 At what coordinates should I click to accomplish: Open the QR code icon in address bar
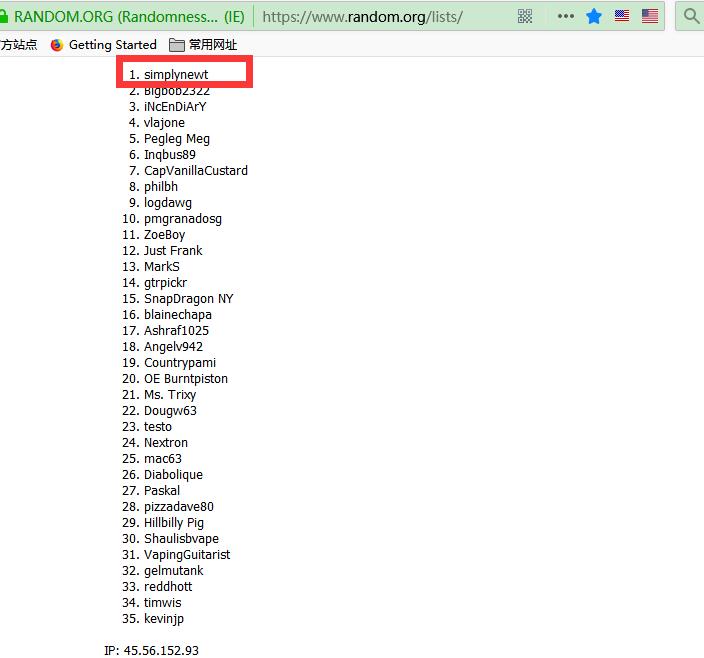526,16
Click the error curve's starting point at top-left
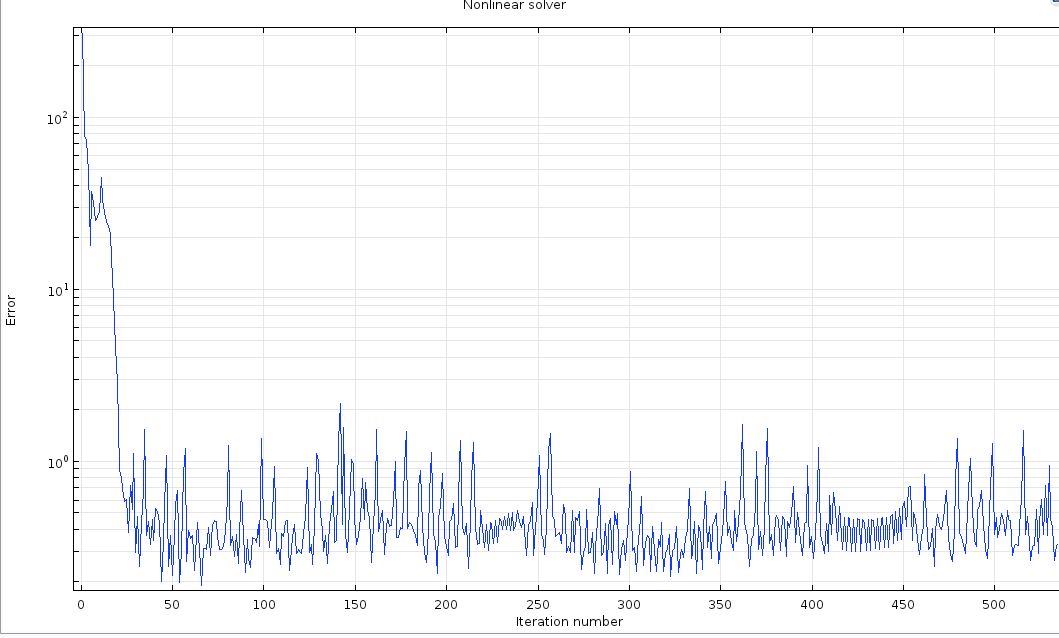The width and height of the screenshot is (1059, 638). pos(82,32)
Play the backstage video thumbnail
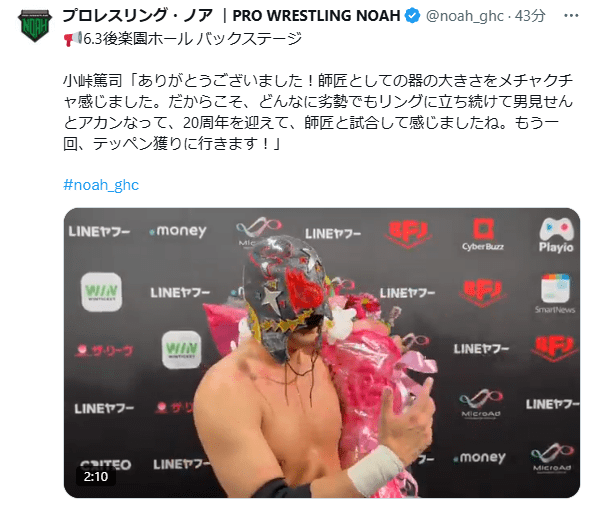 coord(322,353)
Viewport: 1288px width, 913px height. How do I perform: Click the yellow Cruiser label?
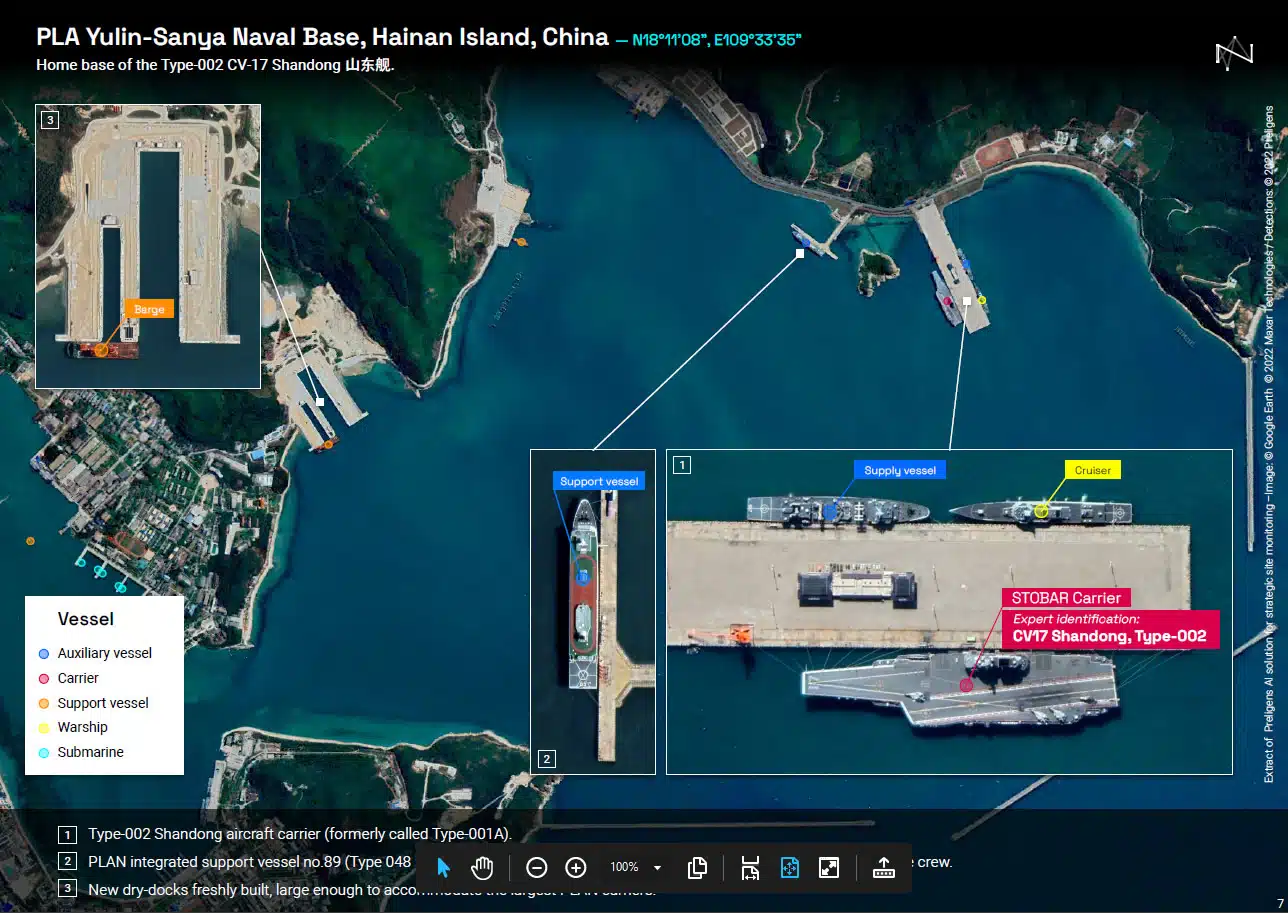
━━━
Write the material above out again exactly as it reads, but don't carry over the pictures.

*WORKED SOLUTION*
 At what coordinates should I click to accomplish: Open the QR code icon in address bar
526,16
Click the error curve's starting point at top-left
The width and height of the screenshot is (1059, 638). pos(82,32)
Play the backstage video thumbnail
 coord(322,353)
Viewport: 1288px width, 913px height. How do I perform: Click the yellow Cruiser label?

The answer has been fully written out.